■ Exercise instructions
I would like every record printed again, exactly as shown.
(Given data begins)
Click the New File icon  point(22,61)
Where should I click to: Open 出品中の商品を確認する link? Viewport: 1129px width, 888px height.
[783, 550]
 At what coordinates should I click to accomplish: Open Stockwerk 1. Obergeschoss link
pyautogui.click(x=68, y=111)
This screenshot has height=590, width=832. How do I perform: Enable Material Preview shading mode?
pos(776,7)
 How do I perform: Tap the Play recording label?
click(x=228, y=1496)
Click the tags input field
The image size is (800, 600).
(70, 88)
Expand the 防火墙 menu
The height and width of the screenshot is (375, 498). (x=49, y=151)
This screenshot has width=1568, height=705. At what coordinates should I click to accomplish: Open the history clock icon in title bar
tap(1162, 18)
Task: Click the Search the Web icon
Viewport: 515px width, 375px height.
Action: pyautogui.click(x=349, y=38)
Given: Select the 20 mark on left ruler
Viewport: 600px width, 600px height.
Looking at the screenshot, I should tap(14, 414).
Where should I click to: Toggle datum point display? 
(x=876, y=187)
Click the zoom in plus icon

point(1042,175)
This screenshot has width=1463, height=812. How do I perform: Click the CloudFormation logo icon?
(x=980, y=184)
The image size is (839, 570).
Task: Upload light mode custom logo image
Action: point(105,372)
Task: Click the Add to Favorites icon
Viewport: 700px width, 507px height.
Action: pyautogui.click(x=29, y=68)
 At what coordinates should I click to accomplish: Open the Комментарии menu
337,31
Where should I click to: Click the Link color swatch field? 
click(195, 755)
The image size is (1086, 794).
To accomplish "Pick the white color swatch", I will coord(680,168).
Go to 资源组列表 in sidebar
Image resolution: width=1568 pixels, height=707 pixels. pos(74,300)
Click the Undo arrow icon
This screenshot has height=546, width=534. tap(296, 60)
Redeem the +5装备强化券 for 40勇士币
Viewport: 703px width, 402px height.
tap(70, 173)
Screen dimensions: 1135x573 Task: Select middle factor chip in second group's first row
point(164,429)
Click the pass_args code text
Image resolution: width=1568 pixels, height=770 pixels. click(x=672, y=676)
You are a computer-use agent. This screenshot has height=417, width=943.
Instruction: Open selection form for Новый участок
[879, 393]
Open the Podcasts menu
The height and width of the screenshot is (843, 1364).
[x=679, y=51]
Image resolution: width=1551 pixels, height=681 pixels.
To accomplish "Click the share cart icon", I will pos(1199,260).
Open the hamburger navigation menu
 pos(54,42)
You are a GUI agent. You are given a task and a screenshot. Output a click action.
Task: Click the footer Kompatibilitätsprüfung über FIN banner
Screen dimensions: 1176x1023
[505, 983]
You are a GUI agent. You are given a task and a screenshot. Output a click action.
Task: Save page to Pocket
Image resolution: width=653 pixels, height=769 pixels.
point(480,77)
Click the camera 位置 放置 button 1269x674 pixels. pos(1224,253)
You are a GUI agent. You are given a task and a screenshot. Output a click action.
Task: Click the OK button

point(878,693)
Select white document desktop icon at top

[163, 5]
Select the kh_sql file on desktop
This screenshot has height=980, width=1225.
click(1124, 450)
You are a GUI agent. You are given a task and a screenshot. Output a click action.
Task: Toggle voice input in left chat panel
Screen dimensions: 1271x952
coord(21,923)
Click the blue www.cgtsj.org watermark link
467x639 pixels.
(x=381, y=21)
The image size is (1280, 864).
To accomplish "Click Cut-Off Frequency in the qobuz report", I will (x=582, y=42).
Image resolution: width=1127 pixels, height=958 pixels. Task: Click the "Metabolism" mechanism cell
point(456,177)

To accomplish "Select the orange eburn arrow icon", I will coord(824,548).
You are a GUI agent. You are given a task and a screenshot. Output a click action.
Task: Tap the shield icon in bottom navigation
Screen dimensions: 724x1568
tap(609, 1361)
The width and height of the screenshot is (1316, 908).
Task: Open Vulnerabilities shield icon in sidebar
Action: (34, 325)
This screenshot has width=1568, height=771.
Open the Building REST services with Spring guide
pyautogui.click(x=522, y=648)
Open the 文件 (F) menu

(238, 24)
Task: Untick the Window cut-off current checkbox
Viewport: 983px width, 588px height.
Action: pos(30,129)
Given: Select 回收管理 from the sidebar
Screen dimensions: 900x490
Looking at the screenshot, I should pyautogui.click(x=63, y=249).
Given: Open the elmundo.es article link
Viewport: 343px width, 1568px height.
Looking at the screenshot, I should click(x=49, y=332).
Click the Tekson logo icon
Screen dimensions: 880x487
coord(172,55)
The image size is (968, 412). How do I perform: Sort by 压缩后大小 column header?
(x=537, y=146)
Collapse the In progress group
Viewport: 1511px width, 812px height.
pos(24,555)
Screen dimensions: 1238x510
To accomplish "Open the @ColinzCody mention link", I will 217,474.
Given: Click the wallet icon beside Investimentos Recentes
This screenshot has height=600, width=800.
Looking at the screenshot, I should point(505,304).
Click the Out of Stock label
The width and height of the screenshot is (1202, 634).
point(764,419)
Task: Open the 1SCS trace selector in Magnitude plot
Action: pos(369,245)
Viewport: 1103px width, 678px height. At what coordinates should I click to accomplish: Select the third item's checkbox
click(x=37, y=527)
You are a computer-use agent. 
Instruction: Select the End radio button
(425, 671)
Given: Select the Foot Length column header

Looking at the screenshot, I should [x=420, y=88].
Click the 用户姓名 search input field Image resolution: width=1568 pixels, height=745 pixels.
(Given data ends)
■ Expected answer
Click the New File icon  point(22,61)
Where should I click to: Open 出品中の商品を確認する link? Viewport: 1129px width, 888px height.
[783, 550]
 At what coordinates should I click to accomplish: Open Stockwerk 1. Obergeschoss link
pyautogui.click(x=68, y=111)
This screenshot has height=590, width=832. How do I perform: Enable Material Preview shading mode?
pos(776,7)
 How do I perform: Tap the Play recording label?
click(x=228, y=1496)
Click the tags input field
The image size is (800, 600).
(70, 88)
Expand the 防火墙 menu
The height and width of the screenshot is (375, 498). (x=49, y=151)
This screenshot has width=1568, height=705. At what coordinates should I click to accomplish: Open the history clock icon in title bar
tap(1162, 18)
Task: Click the Search the Web icon
Viewport: 515px width, 375px height.
Action: pyautogui.click(x=349, y=38)
Given: Select the 20 mark on left ruler
Viewport: 600px width, 600px height.
Looking at the screenshot, I should tap(14, 414).
Where should I click to: Toggle datum point display? 
(x=876, y=187)
Click the zoom in plus icon

point(1042,175)
This screenshot has width=1463, height=812. How do I perform: Click the CloudFormation logo icon?
(x=980, y=184)
The image size is (839, 570).
Task: Upload light mode custom logo image
Action: point(105,372)
Task: Click the Add to Favorites icon
Viewport: 700px width, 507px height.
Action: pyautogui.click(x=29, y=68)
 At what coordinates should I click to accomplish: Open the Комментарии menu
337,31
Where should I click to: Click the Link color swatch field? 
click(195, 755)
The image size is (1086, 794).
To accomplish "Pick the white color swatch", I will coord(680,168).
Go to 资源组列表 in sidebar
Image resolution: width=1568 pixels, height=707 pixels. pos(74,300)
Click the Undo arrow icon
This screenshot has height=546, width=534. tap(296, 60)
Redeem the +5装备强化券 for 40勇士币
Viewport: 703px width, 402px height.
tap(70, 173)
Screen dimensions: 1135x573 Task: Select middle factor chip in second group's first row
point(164,429)
Click the pass_args code text
Image resolution: width=1568 pixels, height=770 pixels. click(x=672, y=676)
You are a computer-use agent. This screenshot has height=417, width=943.
Instruction: Open selection form for Новый участок
[879, 393]
Open the Podcasts menu
The height and width of the screenshot is (843, 1364).
[x=679, y=51]
Image resolution: width=1551 pixels, height=681 pixels.
To accomplish "Click the share cart icon", I will pos(1199,260).
Open the hamburger navigation menu
 pos(54,42)
You are a GUI agent. You are given a task and a screenshot. Output a click action.
Task: Click the footer Kompatibilitätsprüfung über FIN banner
Screen dimensions: 1176x1023
[505, 983]
You are a GUI agent. You are given a task and a screenshot. Output a click action.
Task: Save page to Pocket
Image resolution: width=653 pixels, height=769 pixels.
point(480,77)
Click the camera 位置 放置 button 1269x674 pixels. pos(1224,253)
You are a GUI agent. You are given a task and a screenshot. Output a click action.
Task: Click the OK button

point(878,693)
Select white document desktop icon at top

[163, 5]
Select the kh_sql file on desktop
This screenshot has height=980, width=1225.
click(1124, 450)
You are a GUI agent. You are given a task and a screenshot. Output a click action.
Task: Toggle voice input in left chat panel
Screen dimensions: 1271x952
coord(21,923)
Click the blue www.cgtsj.org watermark link
467x639 pixels.
(x=381, y=21)
The image size is (1280, 864).
To accomplish "Click Cut-Off Frequency in the qobuz report", I will (x=582, y=42).
Image resolution: width=1127 pixels, height=958 pixels. Task: Click the "Metabolism" mechanism cell
point(456,177)

To accomplish "Select the orange eburn arrow icon", I will coord(824,548).
You are a GUI agent. You are given a task and a screenshot. Output a click action.
Task: Tap the shield icon in bottom navigation
Screen dimensions: 724x1568
tap(609, 1361)
The width and height of the screenshot is (1316, 908).
Task: Open Vulnerabilities shield icon in sidebar
Action: (34, 325)
This screenshot has width=1568, height=771.
Open the Building REST services with Spring guide
pyautogui.click(x=522, y=648)
Open the 文件 (F) menu

(238, 24)
Task: Untick the Window cut-off current checkbox
Viewport: 983px width, 588px height.
Action: pos(30,129)
Given: Select 回收管理 from the sidebar
Screen dimensions: 900x490
Looking at the screenshot, I should pyautogui.click(x=63, y=249).
Given: Open the elmundo.es article link
Viewport: 343px width, 1568px height.
Looking at the screenshot, I should click(x=49, y=332).
Click the Tekson logo icon
Screen dimensions: 880x487
coord(172,55)
The image size is (968, 412). How do I perform: Sort by 压缩后大小 column header?
(x=537, y=146)
Collapse the In progress group
Viewport: 1511px width, 812px height.
pos(24,555)
Screen dimensions: 1238x510
To accomplish "Open the @ColinzCody mention link", I will 217,474.
Given: Click the wallet icon beside Investimentos Recentes
This screenshot has height=600, width=800.
Looking at the screenshot, I should point(505,304).
Click the Out of Stock label
The width and height of the screenshot is (1202, 634).
point(764,419)
Task: Open the 1SCS trace selector in Magnitude plot
Action: pos(369,245)
Viewport: 1103px width, 678px height. At what coordinates should I click to accomplish: Select the third item's checkbox
click(x=37, y=527)
You are a computer-use agent. 
Instruction: Select the End radio button
(425, 671)
Given: Select the Foot Length column header

Looking at the screenshot, I should [x=420, y=88].
Click the 用户姓名 search input field Image resolution: width=1568 pixels, height=745 pixels.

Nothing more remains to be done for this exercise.